Please show every line of the items below that contains the string "label", matching case exactly.

Items listed in a dataset:
## begin
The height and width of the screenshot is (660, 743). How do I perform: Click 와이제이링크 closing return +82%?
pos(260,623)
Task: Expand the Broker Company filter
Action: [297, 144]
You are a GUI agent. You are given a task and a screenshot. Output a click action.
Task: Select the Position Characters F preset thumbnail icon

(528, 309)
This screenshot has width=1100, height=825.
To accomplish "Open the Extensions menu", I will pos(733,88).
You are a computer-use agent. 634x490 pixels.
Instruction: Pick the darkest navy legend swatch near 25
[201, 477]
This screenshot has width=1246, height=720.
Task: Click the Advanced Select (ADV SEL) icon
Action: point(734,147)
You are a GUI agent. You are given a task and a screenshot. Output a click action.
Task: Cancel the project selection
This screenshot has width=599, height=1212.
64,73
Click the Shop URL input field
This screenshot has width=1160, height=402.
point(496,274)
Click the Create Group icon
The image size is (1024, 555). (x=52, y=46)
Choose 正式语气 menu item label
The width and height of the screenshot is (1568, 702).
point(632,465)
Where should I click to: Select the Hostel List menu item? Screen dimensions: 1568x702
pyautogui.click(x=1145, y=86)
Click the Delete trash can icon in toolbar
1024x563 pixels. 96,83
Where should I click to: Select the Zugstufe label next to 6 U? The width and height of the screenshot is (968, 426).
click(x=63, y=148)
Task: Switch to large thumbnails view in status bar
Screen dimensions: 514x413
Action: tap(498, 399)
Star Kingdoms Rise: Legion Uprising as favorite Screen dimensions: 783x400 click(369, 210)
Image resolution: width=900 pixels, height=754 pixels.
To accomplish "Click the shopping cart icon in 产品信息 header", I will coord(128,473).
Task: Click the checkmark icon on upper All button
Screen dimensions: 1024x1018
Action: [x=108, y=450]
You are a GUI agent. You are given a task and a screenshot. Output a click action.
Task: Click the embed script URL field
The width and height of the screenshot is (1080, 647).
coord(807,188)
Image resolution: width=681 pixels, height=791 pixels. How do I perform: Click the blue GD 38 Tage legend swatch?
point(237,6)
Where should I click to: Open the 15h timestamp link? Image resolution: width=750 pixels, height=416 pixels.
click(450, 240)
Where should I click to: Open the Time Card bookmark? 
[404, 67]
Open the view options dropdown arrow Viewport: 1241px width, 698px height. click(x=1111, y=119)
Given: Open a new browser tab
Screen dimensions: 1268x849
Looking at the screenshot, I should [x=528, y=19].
## end
● RESULT:
Choose 正式语气 menu item label
Where should I click to: Select the Zugstufe label next to 6 U? The width and height of the screenshot is (968, 426).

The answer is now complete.